◆ **Work to complete**: Copy, character for character, the text from the line containing "Image resolution: width=1522" up to and including the line containing "the Client vertical".

◆ **Data rows**:
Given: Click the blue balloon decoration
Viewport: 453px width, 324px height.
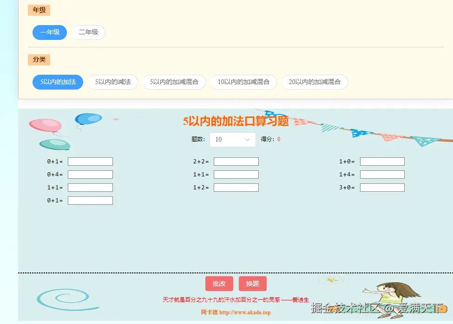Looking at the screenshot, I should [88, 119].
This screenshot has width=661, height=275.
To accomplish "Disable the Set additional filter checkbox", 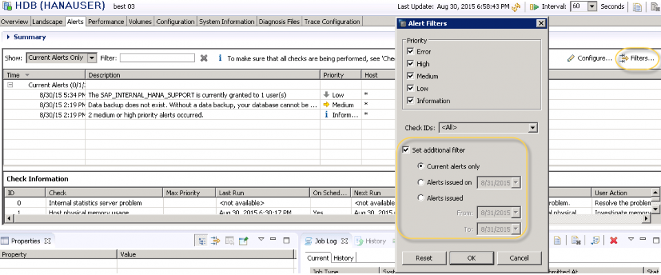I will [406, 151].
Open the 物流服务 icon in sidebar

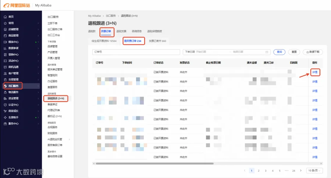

---

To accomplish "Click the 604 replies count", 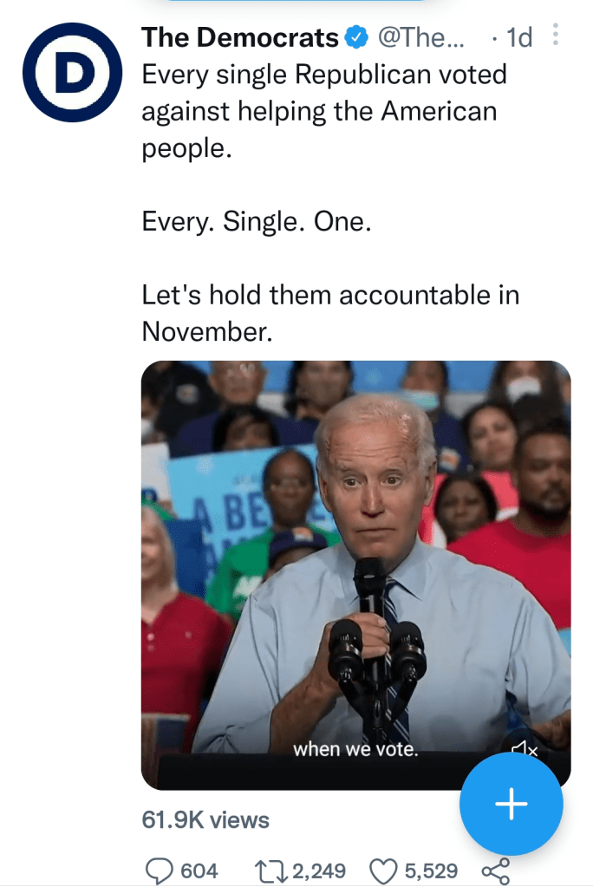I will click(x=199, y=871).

--

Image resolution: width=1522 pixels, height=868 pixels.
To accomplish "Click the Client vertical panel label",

◆ **Final answer**:
Image resolution: width=1522 pixels, height=868 pixels.
To accomplish "Click the Client vertical panel label",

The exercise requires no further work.